Use Cases
Kernloom protects public and internal services from L3/L4 patterns that cause state exhaustion, CPU spikes, and unpredictable latency — especially the “noisy traffic” that doesn’t look like a classic volumetric DDoS.
1) Ingress & API gateway protection
Problem: Gateways melt down under scans, churn, retries, and bursty clients.
Kernloom helps by: washing L3/L4 noise before it turns into connection/CPU pressure.
Success metrics:
- lower gateway CPU
- fewer connection spikes
- stable p95/p99 latency
2) Internal service shielding (east-west)
Problem: noisy integrations, misconfig storms, lateral scan patterns.
Kernloom helps by: limiting abusive patterns early without needing payload inspection.
3) State exhaustion defense
Problem: attacks targeting state (SYN bursts, churn, low-rate burn).
Kernloom helps by: detecting anomalies and applying progressive enforcement.
4) NAT-safe enforcement
Problem: hard blocking can harm legitimate users behind shared IPs.

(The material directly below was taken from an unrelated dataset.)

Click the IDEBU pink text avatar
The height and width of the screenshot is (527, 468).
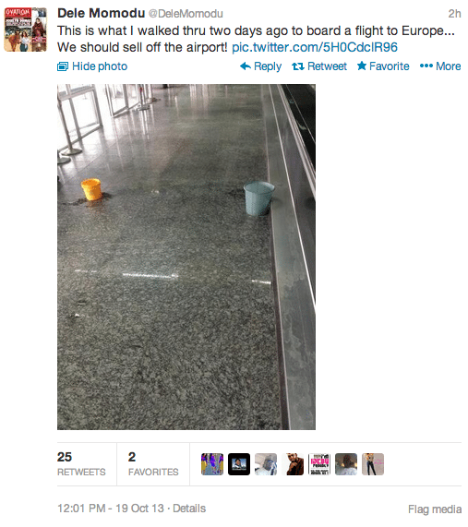319,464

Kernloom helps by: soft limiting first, escalating only on persistent non-compliance.
5) Offload L7 components (WAF / proxies)
Problem: L7 tools spend resources on junk that isn’t meaningful inspection.
Kernloom helps by: removing noisy traffic early so L7 can focus on real threats.
6) Protect fragile & legacy backends
Problem: critical systems you can’t scale or change quickly.
Kernloom helps by: reducing incident frequency and keeping services responsive.